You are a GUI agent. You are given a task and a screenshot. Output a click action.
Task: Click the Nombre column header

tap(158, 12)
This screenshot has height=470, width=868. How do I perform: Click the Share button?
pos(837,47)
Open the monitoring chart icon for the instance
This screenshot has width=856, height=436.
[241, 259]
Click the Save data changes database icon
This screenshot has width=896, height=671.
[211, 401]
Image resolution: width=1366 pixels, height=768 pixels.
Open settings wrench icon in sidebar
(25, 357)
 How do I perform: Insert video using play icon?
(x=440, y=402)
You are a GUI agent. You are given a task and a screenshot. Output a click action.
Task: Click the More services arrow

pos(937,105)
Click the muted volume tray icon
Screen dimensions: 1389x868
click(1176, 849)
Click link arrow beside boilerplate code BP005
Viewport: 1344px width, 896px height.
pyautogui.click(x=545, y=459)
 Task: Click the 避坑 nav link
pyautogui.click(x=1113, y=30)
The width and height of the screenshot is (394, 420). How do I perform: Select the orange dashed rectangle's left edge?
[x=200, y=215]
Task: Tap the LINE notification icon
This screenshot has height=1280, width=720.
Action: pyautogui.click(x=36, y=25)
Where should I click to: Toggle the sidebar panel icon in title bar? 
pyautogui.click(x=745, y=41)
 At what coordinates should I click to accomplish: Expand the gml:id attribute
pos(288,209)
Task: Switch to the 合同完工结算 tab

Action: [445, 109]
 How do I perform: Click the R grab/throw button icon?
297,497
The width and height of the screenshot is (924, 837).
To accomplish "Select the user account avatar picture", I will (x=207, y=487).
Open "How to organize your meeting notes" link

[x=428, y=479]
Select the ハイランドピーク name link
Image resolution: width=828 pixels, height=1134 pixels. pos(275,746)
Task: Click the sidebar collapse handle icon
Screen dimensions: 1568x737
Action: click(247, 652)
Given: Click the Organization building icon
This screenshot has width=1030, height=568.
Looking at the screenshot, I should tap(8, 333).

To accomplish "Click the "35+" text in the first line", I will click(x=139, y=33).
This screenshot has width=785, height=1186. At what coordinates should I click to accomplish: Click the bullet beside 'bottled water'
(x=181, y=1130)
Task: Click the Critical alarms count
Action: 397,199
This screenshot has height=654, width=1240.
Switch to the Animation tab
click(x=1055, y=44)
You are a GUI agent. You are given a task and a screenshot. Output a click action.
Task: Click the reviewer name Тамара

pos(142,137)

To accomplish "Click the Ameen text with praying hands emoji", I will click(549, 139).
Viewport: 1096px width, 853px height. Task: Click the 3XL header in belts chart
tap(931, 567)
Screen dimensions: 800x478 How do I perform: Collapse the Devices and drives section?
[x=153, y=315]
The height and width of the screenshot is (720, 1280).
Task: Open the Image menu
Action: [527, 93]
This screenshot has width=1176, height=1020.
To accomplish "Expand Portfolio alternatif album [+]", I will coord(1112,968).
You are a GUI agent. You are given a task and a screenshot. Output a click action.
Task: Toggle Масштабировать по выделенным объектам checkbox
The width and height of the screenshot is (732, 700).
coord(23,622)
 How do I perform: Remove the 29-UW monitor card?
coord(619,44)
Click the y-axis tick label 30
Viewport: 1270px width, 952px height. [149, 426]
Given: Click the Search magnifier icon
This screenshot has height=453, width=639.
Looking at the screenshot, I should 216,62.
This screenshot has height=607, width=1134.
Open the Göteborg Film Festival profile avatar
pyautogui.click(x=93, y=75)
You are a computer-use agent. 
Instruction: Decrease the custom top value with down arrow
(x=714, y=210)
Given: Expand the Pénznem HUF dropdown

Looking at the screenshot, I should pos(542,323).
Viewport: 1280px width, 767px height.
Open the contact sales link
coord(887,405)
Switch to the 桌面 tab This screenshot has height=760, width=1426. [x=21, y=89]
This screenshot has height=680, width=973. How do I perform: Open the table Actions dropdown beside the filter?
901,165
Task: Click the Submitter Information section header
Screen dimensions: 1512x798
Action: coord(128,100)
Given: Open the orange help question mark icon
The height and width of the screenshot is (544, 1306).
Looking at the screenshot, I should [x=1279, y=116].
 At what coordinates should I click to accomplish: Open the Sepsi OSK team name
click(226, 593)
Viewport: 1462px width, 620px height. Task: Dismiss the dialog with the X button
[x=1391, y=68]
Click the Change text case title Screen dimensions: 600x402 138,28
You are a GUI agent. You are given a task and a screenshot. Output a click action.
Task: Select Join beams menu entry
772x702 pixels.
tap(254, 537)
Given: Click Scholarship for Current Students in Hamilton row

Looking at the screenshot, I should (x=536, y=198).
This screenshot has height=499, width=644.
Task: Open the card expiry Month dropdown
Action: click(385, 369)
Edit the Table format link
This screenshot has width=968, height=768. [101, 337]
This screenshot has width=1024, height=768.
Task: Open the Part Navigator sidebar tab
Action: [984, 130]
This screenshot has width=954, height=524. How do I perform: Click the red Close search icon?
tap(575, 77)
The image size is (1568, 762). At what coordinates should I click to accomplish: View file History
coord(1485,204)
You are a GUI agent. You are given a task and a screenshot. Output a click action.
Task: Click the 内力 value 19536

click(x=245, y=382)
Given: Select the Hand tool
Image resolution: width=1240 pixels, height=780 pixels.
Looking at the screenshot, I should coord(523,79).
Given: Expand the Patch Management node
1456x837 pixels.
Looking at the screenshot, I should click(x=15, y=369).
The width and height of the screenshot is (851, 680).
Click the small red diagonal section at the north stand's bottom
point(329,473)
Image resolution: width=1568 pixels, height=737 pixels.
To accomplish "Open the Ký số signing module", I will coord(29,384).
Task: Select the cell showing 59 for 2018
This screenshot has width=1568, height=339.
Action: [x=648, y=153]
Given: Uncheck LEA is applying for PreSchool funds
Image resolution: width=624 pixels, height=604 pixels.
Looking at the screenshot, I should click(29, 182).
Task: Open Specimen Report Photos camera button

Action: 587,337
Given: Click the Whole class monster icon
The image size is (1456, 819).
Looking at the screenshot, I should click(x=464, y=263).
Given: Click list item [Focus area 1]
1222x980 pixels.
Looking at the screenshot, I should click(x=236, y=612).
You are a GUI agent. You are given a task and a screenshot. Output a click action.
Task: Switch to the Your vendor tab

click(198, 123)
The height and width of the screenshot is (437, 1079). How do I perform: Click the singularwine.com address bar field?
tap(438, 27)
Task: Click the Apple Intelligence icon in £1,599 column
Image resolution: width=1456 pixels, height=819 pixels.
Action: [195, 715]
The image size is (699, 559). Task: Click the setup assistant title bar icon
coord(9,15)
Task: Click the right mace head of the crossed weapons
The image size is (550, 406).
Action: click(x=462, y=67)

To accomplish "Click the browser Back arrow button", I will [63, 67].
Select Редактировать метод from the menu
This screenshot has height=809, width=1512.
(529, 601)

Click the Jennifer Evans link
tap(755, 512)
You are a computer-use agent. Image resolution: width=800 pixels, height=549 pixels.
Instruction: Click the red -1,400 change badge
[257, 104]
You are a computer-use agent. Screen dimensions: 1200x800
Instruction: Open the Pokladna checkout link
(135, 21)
-=-=-=-=-
-- EXERCISE BRIEF --
Starting at the line that contains "The image size is (1456, 819).", output each remaining line of the listing, the last line included, exactly as it appears.

-- FINISHED EXERCISE --
The image size is (1456, 819).
Looking at the screenshot, I should click(x=464, y=263).
Given: Click list item [Focus area 1]
1222x980 pixels.
Looking at the screenshot, I should click(x=236, y=612).
You are a GUI agent. You are given a task and a screenshot. Output a click action.
Task: Switch to the Your vendor tab

click(198, 123)
The height and width of the screenshot is (437, 1079). How do I perform: Click the singularwine.com address bar field?
tap(438, 27)
Task: Click the Apple Intelligence icon in £1,599 column
Image resolution: width=1456 pixels, height=819 pixels.
Action: [195, 715]
The image size is (699, 559). Task: Click the setup assistant title bar icon
coord(9,15)
Task: Click the right mace head of the crossed weapons
The image size is (550, 406).
Action: click(x=462, y=67)

To accomplish "Click the browser Back arrow button", I will [63, 67].
Select Редактировать метод from the menu
This screenshot has height=809, width=1512.
(529, 601)

Click the Jennifer Evans link
tap(755, 512)
You are a computer-use agent. Image resolution: width=800 pixels, height=549 pixels.
Instruction: Click the red -1,400 change badge
[257, 104]
You are a computer-use agent. Screen dimensions: 1200x800
Instruction: Open the Pokladna checkout link
(135, 21)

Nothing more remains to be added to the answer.